**What to produce:** Summarize the post on filesystem and PostgreSQL block size in three sentences.

Filesystem vs. PostgreSQL block size
Recently I've been asked how is the database performance affected by the block size (for filesystem and database), especially with respect to SSD drives that have 512kB internal blocks while traditional spinning HDD use 512B or 4096B sectors.
When someone asks about this on pgsql-performance list, the usual answer is "Use 8kB, Luke!" because 8kB is a reasonable compromise and using a different block size probably won't give you much. But is that really true? Is that true for all file systems? And does that hold for all workloads? And what about the SSD drives? And what about the filesystem block size?
Interesting questions, but it's impossible to answer them without hard data ... time for a benchmark!
Initially I wanted to run just few quick tests on the SSD drive I've bought a few weeks ago (Intel 320, luckily it did not shrink to 8MB yet), but then I started to add more and more options to the benchmark. First I realized I should run the same tests on a regular HDD for comparison. And when I'm doing all this, I should not test just ext4 I use most of the time, but other filesystems too (ext2, ext3, reiserfs, jfs, xfs). And what about various journaling methods (writeback, ordered, journal) in case of ext3/ext4 filesystems? And what the new experimental filesystems, btrfs and nilfs2, that might be interesting too.
And when I'm going to test this, let's not test just using the OLTP-like workload generated using pgbench, let's use some DWH-like benchmark. That's basically the reason why I was working on a TPC-H benchmark recently.
I believe the collected data may be interesting to others, so I've decided to publish it here. This post is just an initial description of the benchmark - what was tested, what data were collected etc. I'm still analyzing the results, I'll make them available over the next few days.
If you want to dig in the data on your own, the HDD results are available here (200MB archive, about 750MB after extraction). Results for SSD will be published later.
But I don't want just to publish here the commented results - I'd like to get some feedback. Do you think the results are strange, because of some stupid config? Do you think it's possible to tune one of the filesystems to give much better results? Well, let me know - either by leave a comment below the article, by e-mail, or start a thread on a suitable mailing list.
What was tested
So what combinations of parameters were actually tested? First, the filesystem block size (and in case of ext3/ext4 journaling methods).

**Data segment:**
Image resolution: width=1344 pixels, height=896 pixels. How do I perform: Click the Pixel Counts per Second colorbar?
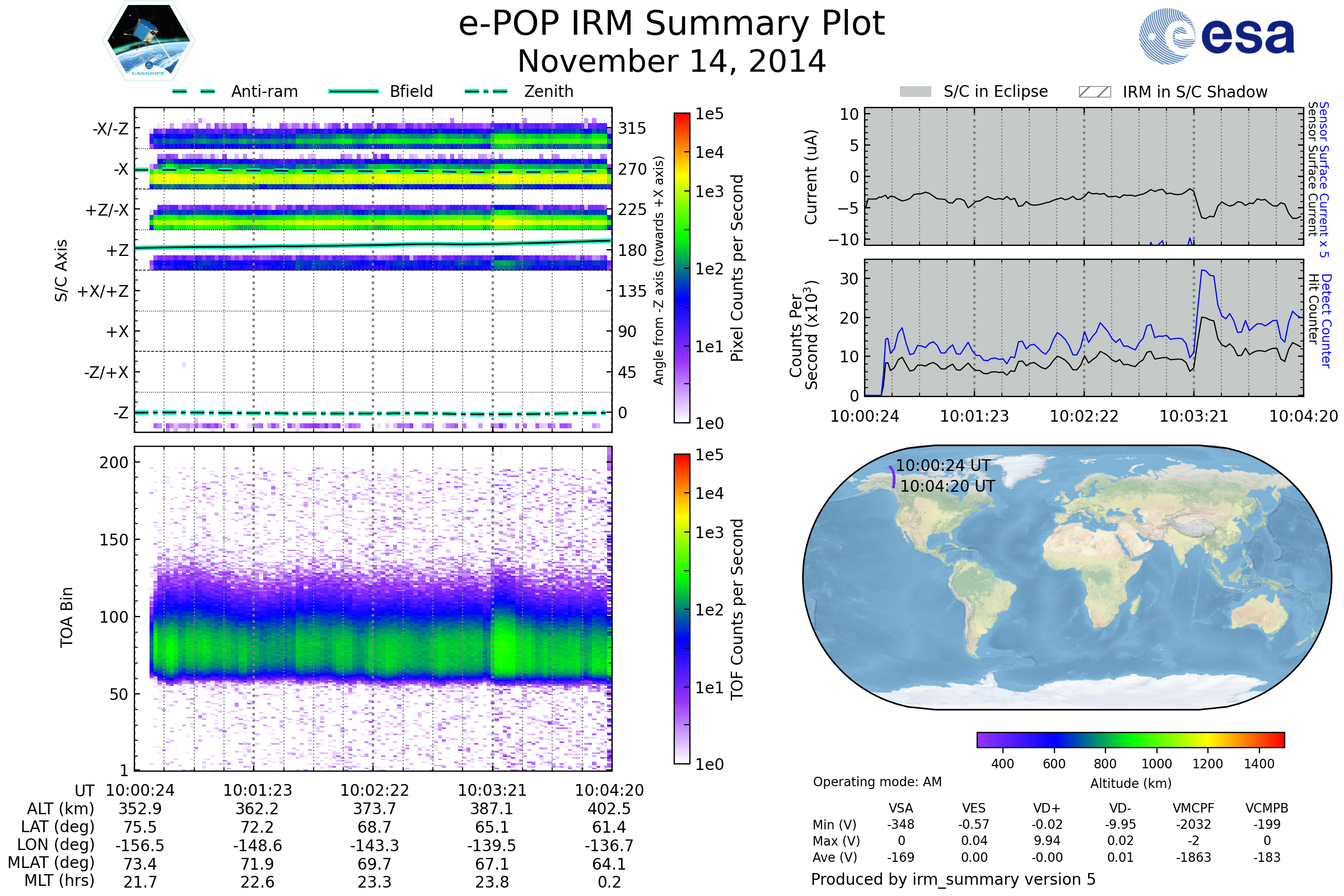click(682, 268)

**Task answer:** Asked how filesystem and database block sizes affect database performance, especially on SSD drives, the author decided to benchmark whether the usual "Use 8kB" advice really holds. The tests grew to cover an SSD and a regular HDD, several filesystems (including ext3/ext4 journaling methods), and both an OLTP-like pgbench workload and a DWH-like TPC-H benchmark. The post only describes the benchmark, with HDD results available now and SSD results to come later, and it asks readers for feedback on the results and configuration.